:: Records provided ::
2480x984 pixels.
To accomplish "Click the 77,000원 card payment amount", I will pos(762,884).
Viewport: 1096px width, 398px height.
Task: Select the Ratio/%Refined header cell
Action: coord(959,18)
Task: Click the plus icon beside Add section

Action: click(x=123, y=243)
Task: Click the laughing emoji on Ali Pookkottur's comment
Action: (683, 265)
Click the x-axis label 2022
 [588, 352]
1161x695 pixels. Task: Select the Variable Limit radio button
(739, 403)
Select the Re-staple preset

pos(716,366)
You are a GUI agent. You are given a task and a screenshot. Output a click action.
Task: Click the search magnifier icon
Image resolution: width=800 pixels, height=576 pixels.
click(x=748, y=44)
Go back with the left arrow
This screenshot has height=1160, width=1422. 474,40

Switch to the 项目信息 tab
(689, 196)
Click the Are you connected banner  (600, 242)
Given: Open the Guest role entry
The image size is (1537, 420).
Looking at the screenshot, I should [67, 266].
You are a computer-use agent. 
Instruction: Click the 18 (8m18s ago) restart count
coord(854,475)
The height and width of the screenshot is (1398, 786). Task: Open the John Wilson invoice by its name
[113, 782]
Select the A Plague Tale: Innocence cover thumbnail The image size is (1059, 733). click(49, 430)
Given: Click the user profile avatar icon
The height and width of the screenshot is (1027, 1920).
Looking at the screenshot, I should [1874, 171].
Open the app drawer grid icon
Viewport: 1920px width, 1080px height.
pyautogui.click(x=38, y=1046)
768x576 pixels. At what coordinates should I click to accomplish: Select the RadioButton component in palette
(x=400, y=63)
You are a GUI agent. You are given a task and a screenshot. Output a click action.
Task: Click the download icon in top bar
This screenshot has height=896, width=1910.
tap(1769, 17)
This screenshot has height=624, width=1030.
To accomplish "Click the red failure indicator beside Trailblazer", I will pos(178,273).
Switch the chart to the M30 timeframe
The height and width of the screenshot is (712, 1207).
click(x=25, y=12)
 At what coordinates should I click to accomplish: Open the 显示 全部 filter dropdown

:: Exercise brief ::
Copy out each line of the records character for character.

:: Result of the task ::
2480x984 pixels.
To accomplish "Click the 77,000원 card payment amount", I will pos(762,884).
Viewport: 1096px width, 398px height.
Task: Select the Ratio/%Refined header cell
Action: coord(959,18)
Task: Click the plus icon beside Add section

Action: click(x=123, y=243)
Task: Click the laughing emoji on Ali Pookkottur's comment
Action: (683, 265)
Click the x-axis label 2022
 [588, 352]
1161x695 pixels. Task: Select the Variable Limit radio button
(739, 403)
Select the Re-staple preset

pos(716,366)
You are a GUI agent. You are given a task and a screenshot. Output a click action.
Task: Click the search magnifier icon
Image resolution: width=800 pixels, height=576 pixels.
click(x=748, y=44)
Go back with the left arrow
This screenshot has height=1160, width=1422. 474,40

Switch to the 项目信息 tab
(689, 196)
Click the Are you connected banner  (600, 242)
Given: Open the Guest role entry
The image size is (1537, 420).
Looking at the screenshot, I should [67, 266].
You are a computer-use agent. 
Instruction: Click the 18 (8m18s ago) restart count
coord(854,475)
The height and width of the screenshot is (1398, 786). Task: Open the John Wilson invoice by its name
[113, 782]
Select the A Plague Tale: Innocence cover thumbnail The image size is (1059, 733). click(49, 430)
Given: Click the user profile avatar icon
The height and width of the screenshot is (1027, 1920).
Looking at the screenshot, I should [1874, 171].
Open the app drawer grid icon
Viewport: 1920px width, 1080px height.
pyautogui.click(x=38, y=1046)
768x576 pixels. At what coordinates should I click to accomplish: Select the RadioButton component in palette
(x=400, y=63)
You are a GUI agent. You are given a task and a screenshot. Output a click action.
Task: Click the download icon in top bar
This screenshot has height=896, width=1910.
tap(1769, 17)
This screenshot has height=624, width=1030.
To accomplish "Click the red failure indicator beside Trailblazer", I will pos(178,273).
Switch the chart to the M30 timeframe
The height and width of the screenshot is (712, 1207).
click(x=25, y=12)
 At what coordinates should I click to accomplish: Open the 显示 全部 filter dropdown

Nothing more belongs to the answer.